> Task details:
Figure out the number of lines in the entries that hold the string "computer", then give that number and nothing else.

========================================================================

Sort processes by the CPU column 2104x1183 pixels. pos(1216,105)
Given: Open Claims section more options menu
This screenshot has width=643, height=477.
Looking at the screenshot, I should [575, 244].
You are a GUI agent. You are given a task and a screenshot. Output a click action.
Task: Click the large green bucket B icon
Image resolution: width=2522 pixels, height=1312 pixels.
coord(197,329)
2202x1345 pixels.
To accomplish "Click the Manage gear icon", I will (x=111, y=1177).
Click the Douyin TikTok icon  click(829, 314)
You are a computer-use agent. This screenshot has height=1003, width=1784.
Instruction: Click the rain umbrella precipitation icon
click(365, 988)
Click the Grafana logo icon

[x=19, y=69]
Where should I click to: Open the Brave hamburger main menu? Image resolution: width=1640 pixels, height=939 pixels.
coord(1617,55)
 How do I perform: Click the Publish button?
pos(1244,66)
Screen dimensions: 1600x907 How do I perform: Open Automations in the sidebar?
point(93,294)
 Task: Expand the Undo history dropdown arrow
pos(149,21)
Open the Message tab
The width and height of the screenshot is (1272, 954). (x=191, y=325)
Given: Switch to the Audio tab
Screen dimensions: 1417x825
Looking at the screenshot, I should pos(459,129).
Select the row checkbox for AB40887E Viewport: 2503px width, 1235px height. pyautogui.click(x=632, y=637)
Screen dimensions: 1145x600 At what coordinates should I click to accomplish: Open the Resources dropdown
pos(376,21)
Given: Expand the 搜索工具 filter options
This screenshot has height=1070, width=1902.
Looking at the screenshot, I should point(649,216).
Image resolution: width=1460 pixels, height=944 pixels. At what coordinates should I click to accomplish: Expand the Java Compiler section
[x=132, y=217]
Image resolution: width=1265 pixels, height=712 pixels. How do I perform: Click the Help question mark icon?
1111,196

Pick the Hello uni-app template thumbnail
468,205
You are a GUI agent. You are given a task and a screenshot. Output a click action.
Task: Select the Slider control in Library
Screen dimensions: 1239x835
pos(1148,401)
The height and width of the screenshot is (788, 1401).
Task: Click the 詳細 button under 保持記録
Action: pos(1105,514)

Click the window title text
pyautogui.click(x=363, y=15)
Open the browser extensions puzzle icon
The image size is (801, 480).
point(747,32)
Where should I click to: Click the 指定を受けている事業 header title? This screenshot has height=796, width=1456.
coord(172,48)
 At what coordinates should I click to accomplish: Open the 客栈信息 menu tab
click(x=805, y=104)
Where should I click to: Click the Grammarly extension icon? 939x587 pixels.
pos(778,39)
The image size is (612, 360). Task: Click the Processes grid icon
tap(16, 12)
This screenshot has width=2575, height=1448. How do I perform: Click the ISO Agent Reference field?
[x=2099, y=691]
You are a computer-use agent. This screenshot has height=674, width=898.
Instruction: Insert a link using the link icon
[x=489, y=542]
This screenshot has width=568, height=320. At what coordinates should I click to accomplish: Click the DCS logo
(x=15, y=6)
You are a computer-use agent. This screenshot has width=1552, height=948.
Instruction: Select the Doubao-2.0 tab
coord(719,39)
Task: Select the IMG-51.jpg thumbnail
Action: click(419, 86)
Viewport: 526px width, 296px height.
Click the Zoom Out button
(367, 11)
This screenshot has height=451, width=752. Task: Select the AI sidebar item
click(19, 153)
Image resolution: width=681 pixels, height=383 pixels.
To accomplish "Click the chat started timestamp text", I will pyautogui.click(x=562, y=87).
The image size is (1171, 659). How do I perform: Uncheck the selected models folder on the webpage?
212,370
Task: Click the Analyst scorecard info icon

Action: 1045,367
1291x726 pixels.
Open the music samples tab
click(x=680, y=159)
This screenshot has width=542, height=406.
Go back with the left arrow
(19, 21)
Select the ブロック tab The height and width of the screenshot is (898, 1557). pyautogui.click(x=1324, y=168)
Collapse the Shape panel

========================================================================

> Answer area:
3